**Task item**
Return the listing exactly, please; no pictures.

Start of Block

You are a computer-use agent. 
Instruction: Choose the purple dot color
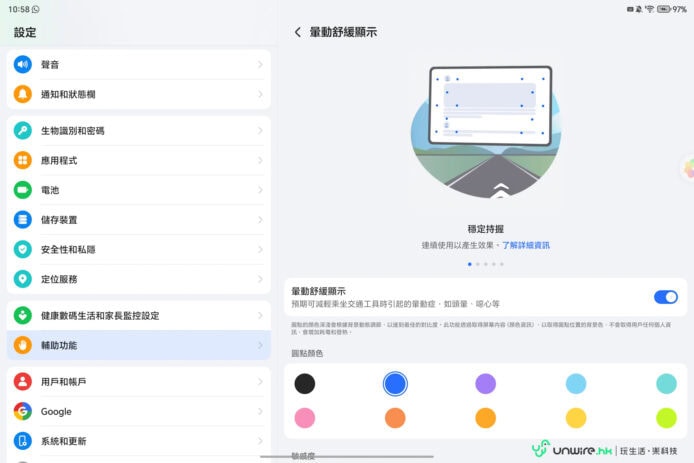(485, 383)
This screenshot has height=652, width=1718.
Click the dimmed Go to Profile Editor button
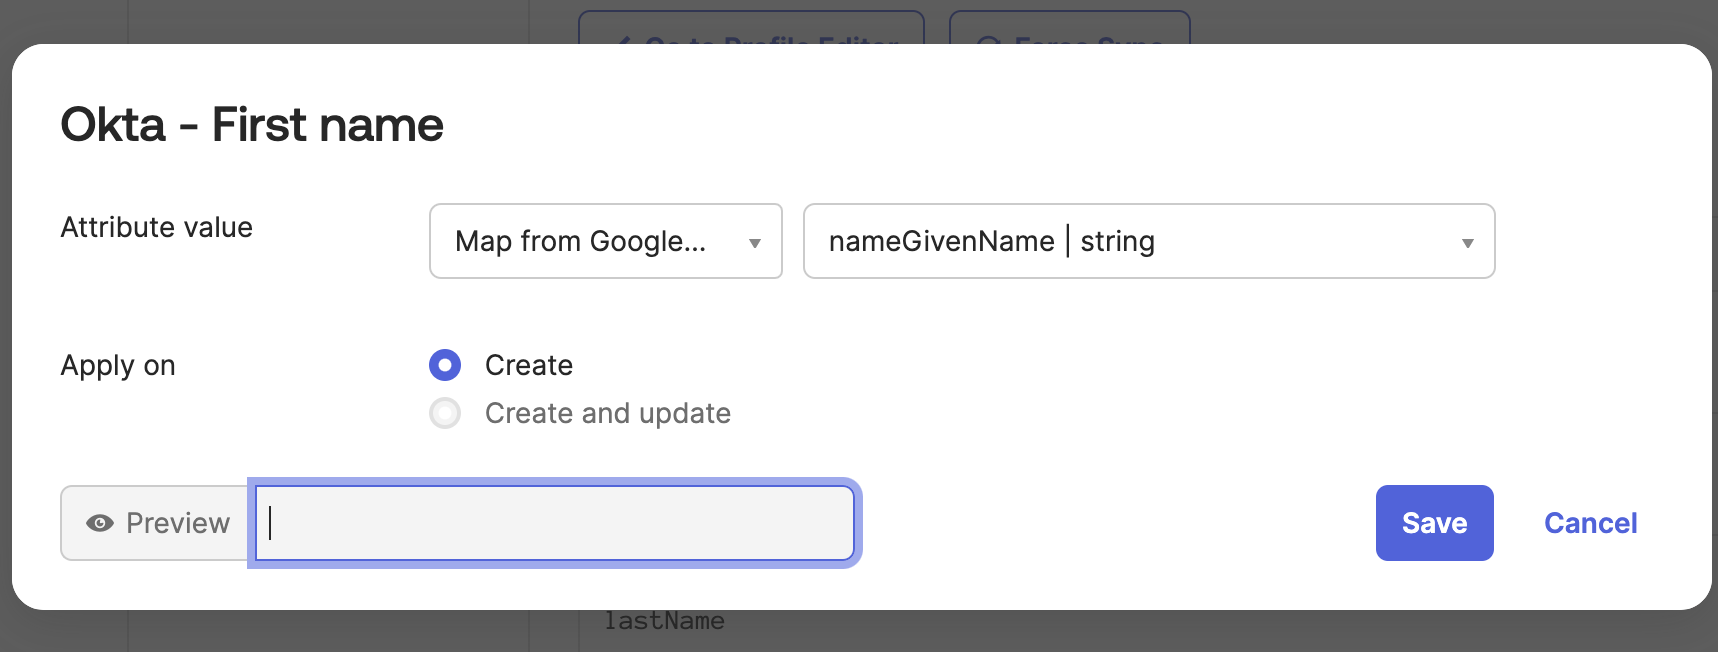(751, 28)
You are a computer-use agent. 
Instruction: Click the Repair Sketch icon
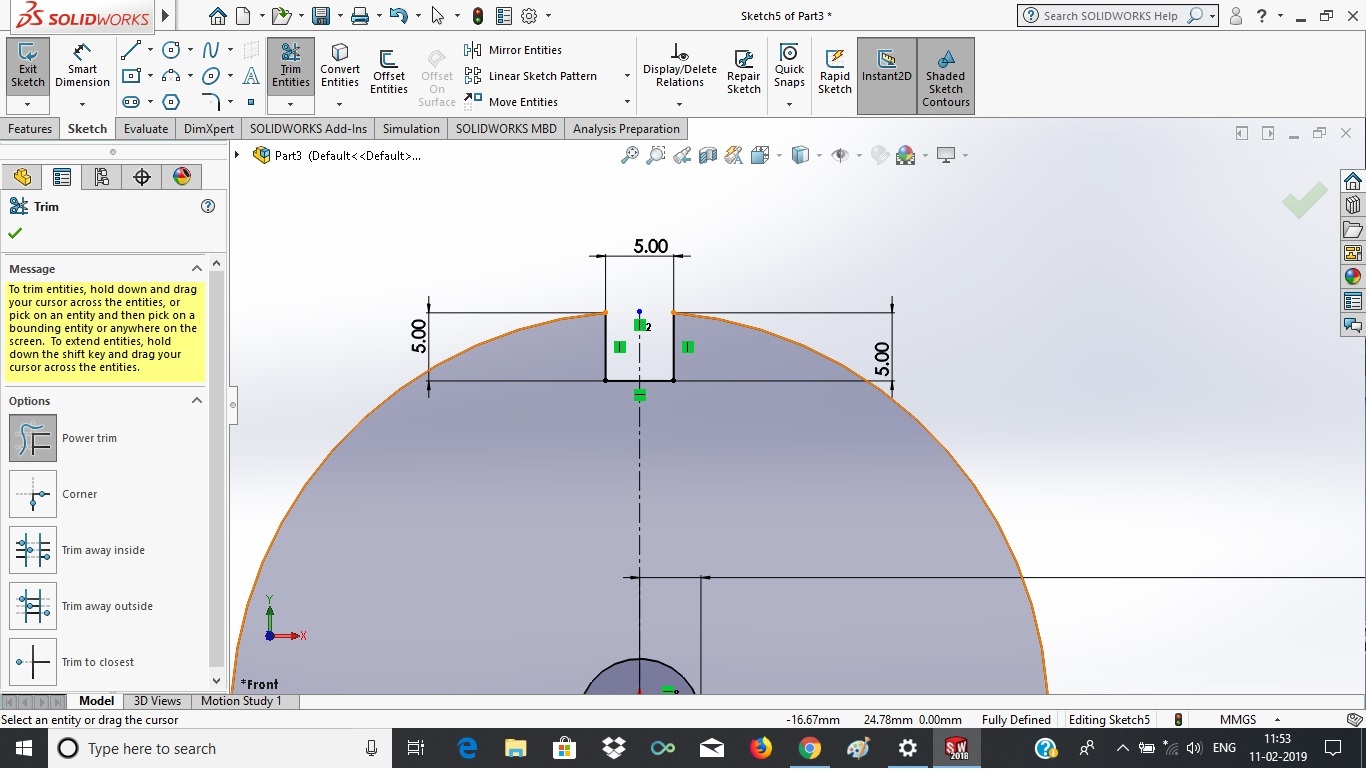(743, 72)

End of Block

**Response**
You are a computer-use agent. 
Instruction: Choose the purple dot color
(485, 383)
This screenshot has height=652, width=1718.
Click the dimmed Go to Profile Editor button
(751, 28)
You are a computer-use agent. 
Instruction: Click the Repair Sketch icon
(743, 72)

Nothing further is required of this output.